# Who needs some plumbing fittings



## PaulF757 (Dec 9, 2013)

I'm going to order some fittings from plumbingsupply.com for myself, if anyone needs some let me know and we can each pay a small part of the shipping cost. Their prices are about half price than what L#@%s charges.


----------



## Scotmando (Jul 10, 2011)

Check these local Toronto guys out before you do.

JJ Downs
243 Bering Ave, Toronto, ON
(416) 236-1884

Has the most complete selection of PVC Plumbing you'll need & extremely helpful.

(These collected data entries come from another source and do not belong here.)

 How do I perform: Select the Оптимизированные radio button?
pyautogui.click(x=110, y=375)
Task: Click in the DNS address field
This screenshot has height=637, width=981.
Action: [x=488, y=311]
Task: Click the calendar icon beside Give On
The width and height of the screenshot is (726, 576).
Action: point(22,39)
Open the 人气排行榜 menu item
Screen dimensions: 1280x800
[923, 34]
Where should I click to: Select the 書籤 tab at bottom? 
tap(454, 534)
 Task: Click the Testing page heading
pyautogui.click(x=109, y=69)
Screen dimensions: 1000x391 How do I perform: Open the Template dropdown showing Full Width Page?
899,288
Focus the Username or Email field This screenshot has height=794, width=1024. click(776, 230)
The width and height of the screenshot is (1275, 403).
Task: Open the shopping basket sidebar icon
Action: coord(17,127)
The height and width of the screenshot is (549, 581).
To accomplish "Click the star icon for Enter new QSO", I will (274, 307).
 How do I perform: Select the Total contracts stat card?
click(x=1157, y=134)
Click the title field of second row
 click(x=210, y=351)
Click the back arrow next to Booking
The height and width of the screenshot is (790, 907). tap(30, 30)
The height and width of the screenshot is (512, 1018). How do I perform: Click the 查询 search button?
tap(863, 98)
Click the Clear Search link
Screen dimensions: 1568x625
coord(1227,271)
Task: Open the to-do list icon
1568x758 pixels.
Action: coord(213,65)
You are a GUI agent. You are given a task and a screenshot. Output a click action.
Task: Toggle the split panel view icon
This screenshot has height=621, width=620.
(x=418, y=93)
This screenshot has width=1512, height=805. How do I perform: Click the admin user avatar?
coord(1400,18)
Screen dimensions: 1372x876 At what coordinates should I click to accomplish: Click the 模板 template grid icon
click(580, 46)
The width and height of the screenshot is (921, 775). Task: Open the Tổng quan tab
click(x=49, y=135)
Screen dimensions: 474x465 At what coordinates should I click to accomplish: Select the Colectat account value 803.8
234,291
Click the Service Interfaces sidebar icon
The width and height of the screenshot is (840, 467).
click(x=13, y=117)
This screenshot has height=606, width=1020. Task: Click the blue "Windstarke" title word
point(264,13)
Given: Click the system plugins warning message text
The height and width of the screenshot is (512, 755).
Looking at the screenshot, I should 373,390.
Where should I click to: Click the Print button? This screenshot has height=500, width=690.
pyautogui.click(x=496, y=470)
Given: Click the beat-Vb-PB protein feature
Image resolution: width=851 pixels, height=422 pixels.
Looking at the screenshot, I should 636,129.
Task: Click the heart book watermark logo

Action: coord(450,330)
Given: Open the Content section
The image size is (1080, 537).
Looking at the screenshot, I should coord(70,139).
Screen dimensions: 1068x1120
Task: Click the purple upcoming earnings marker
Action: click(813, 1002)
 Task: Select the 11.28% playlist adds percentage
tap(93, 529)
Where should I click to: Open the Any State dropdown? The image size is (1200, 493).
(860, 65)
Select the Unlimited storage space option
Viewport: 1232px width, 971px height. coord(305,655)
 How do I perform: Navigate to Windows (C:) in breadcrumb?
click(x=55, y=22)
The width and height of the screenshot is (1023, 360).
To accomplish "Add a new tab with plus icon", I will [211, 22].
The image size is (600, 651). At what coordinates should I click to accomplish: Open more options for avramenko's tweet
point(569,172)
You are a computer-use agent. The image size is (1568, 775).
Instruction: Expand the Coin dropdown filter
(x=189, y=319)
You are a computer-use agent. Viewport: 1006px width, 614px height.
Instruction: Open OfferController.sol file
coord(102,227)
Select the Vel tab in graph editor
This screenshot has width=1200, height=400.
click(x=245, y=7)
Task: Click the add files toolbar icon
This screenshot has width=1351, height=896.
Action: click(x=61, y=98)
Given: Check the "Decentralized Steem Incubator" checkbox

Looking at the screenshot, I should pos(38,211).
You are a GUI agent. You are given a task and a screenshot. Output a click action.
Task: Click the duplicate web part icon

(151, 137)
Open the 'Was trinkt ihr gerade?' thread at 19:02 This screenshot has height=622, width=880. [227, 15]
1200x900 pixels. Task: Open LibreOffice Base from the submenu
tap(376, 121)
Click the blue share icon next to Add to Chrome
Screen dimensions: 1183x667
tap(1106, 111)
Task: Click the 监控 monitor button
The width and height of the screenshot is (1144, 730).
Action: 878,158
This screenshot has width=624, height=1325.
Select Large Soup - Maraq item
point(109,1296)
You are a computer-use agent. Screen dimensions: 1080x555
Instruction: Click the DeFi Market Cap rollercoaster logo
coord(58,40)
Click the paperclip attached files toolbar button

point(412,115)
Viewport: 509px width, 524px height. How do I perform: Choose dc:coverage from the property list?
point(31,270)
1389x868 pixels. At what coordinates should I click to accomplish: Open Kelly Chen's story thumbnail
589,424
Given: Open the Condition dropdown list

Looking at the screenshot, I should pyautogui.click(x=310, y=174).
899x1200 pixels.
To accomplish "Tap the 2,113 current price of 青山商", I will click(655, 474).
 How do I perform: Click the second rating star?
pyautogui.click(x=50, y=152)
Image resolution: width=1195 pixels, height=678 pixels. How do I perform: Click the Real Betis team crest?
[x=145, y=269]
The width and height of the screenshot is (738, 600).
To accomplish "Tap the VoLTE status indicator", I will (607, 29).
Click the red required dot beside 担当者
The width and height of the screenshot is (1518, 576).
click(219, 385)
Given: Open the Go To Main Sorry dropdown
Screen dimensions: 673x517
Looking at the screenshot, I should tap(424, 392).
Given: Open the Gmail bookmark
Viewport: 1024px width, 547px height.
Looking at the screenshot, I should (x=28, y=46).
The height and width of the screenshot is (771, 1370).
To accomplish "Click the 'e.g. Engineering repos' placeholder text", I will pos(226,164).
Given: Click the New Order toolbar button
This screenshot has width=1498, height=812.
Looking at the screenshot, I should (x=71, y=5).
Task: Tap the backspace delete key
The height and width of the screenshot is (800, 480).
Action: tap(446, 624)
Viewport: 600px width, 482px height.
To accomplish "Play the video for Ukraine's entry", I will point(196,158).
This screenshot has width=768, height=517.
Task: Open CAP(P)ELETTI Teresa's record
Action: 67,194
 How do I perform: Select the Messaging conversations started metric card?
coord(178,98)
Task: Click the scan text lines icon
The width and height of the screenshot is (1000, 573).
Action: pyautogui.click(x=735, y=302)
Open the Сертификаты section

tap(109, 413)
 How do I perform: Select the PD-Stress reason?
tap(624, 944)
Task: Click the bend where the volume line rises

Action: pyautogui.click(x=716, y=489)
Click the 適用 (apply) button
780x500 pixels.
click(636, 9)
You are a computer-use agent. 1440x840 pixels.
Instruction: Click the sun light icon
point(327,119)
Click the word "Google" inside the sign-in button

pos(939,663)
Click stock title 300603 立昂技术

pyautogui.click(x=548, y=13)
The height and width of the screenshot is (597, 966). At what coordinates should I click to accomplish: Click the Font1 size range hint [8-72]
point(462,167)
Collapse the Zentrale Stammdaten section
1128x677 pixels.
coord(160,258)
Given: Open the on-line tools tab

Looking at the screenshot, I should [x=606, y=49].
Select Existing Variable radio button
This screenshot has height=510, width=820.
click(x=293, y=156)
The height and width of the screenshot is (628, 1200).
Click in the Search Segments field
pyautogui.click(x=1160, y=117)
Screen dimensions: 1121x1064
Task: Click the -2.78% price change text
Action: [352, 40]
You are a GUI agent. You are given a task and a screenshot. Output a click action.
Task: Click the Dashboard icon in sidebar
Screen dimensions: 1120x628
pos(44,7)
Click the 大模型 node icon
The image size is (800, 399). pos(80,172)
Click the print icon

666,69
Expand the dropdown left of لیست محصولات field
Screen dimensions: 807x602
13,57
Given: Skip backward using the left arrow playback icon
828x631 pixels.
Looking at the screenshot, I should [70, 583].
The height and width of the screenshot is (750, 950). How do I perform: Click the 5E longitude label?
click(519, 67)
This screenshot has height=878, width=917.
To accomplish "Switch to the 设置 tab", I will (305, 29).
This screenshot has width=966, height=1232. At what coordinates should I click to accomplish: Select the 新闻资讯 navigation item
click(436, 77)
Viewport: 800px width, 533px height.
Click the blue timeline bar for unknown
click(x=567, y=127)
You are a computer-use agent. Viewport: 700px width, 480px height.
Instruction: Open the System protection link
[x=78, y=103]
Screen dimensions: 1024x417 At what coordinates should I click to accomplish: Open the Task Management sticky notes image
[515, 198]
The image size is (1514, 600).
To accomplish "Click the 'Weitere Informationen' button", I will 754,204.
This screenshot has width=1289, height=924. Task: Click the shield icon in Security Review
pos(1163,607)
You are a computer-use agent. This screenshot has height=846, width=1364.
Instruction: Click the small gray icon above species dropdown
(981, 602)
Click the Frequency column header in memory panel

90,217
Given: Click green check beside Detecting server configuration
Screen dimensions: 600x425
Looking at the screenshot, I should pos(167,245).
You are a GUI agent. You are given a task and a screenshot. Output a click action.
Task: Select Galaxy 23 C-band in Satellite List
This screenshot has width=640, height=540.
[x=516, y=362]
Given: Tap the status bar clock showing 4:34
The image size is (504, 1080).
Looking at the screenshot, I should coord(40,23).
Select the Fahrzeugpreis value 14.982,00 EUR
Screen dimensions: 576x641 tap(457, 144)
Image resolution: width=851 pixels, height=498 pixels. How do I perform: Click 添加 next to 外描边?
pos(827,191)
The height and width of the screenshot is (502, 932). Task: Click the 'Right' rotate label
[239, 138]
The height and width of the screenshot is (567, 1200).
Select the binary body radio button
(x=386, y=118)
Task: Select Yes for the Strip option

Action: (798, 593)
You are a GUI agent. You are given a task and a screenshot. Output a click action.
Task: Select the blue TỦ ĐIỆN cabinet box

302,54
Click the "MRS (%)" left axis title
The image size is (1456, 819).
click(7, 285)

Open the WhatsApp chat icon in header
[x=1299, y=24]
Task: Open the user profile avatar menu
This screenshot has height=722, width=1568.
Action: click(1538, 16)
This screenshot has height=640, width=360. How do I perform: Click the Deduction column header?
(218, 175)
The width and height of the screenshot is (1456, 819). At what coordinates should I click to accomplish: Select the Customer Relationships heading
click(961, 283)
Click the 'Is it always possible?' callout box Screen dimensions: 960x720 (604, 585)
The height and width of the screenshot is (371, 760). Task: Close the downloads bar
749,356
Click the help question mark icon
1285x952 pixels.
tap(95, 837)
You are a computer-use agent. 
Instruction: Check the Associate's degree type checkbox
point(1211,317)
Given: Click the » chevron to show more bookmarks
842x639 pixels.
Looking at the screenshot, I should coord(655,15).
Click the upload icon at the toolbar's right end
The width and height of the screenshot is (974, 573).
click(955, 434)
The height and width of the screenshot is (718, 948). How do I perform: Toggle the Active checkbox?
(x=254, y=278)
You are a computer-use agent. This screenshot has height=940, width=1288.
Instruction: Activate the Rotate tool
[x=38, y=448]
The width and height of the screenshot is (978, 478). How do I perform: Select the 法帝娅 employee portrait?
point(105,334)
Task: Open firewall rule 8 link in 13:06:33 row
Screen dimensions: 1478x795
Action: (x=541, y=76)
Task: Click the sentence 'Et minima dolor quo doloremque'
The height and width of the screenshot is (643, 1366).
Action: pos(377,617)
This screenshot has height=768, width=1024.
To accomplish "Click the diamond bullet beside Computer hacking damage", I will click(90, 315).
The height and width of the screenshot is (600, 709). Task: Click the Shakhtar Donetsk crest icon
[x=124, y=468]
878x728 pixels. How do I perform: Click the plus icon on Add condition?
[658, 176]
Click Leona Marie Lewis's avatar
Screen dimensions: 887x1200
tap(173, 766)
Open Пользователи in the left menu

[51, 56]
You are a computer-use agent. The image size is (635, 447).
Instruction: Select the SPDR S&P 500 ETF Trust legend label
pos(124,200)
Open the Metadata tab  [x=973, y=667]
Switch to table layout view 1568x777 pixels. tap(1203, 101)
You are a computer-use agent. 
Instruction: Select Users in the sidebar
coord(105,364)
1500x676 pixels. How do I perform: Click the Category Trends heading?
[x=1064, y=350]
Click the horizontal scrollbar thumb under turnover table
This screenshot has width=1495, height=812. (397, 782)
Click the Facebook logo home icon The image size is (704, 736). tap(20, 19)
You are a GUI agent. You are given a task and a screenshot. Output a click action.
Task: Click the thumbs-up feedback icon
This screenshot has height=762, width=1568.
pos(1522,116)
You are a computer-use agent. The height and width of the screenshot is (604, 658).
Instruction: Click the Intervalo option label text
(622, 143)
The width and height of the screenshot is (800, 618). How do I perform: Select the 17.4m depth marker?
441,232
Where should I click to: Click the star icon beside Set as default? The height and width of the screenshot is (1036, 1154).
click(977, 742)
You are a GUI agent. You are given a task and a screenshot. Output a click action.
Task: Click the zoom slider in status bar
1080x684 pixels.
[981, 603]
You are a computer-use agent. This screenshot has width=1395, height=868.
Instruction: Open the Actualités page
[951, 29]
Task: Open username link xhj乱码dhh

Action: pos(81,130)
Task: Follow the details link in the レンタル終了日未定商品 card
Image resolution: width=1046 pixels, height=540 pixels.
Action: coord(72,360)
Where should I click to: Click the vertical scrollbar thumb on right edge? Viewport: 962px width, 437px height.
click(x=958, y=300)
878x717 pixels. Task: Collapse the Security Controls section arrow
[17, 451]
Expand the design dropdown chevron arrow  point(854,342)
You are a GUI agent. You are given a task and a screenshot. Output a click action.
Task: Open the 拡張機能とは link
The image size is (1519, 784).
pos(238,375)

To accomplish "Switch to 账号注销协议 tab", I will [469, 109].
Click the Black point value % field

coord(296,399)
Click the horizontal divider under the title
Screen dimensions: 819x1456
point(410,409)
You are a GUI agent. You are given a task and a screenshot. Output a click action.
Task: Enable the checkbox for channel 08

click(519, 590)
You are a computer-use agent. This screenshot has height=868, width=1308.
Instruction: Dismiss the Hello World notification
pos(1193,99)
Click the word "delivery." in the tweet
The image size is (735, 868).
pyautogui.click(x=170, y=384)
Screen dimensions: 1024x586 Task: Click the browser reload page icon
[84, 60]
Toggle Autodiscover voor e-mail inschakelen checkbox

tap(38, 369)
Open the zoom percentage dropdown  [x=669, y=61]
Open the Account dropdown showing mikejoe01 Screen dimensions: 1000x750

http://www.jjdownsplastics.com


----------



## loonie (Mar 29, 2008)

Scotmando said:


> Check these local Toronto guys out before you do.
> 
> JJ Downs
> 243 Bering Ave, Toronto, ON
> ...


Yes they have almost anything you want for plumbing parts. LFS also buys from them.


----------



## caker_chris (Apr 22, 2010)

loonie said:


> Yes they have almost anything you want for plumbing parts. LFS also buys from them.


who is your lfs?


----------



## Patwa (Jan 30, 2014)

+1 on JJ Downs

cheaper prices than big box stores on some common reef fittings, for sure. The dude behind the counter is very familiar with us reefers.


----------



## y4zhuang (Oct 2, 2013)

+1 

Yes... got my whole plumbing planned out and 1 hr later, after 60$ only, I had all plumbing for 2 durso returns, and plumbing as well. He actually drew everything out. great guys


----------



## 50seven (Feb 14, 2010)

Do they have bulkheads?

Sent from my Galaxy Nexus using Tapatalk 2


----------



## y4zhuang (Oct 2, 2013)

I'm not so sure about that, i had bulkheads from when I bought the tank used, came with them... I actually vaguely remember them saying they don't have these sizes of bulkheads because he looked interested in mine. Don't quote me on that...


----------



## Patwa (Jan 30, 2014)

they have bulkheads, hayward and others...prolly even the heavy duty sched 80 PVC ones, but you can call in and ask. very friendly, helpful store.

the only ones they didn't have were 1/2" bulkheads

z


----------



## 50seven (Feb 14, 2010)

Patwa said:


> they have bulkheads, hayward and others...prolly even the heavy duty sched 80 PVC ones, but you can call in and ask. very friendly, helpful store.
> 
> the only ones they didn't have were 1/2" bulkheads
> 
> z


Cool, good to know.


----------



## Flameangel (Sep 25, 2013)

I bought 2 3/4" Gate Valves at JJ and it cost me $78,is that cheap?Other online will charge you $9 USD plus $12 shipping go figure.


----------



## J_T (Mar 25, 2011)

Are you comparing apples to apples? There are many brands, and different quality parts.


Sent from my iPhone using Tapatalk


----------



## noy (Nov 19, 2012)

Just bought a bunch of stuff at Rona - for reference here are some prices

10' PVC 1" pipe - $15.29
10' PVC 1/2" pipe - $7.99
1/2" threaded ball valves - $4.49
Tee - 1"(slip)x1"x1/2"(FPT) - $1.49
Elbows (1" and 1/2") - 0.59/0.49
Adapter (1/2" slip-FPT) - 0.49


----------



## Flameangel (Sep 25, 2013)

3/4" threaded gate valve for $10 at A.P. classified posted by Liz.


----------



## caker_chris (Apr 22, 2010)

JJ Downs is a great place, cheaper than pretty much every where i have been and they also carry alot of stuff you cant find any where else.


----------



## liz (Jan 16, 2008)

Flameangel said:


> 3/4" threaded gate valve for $10 at A.P. classified posted by Liz.


http://gtaaquaria.com/forum/showthread.php?t=73809


----------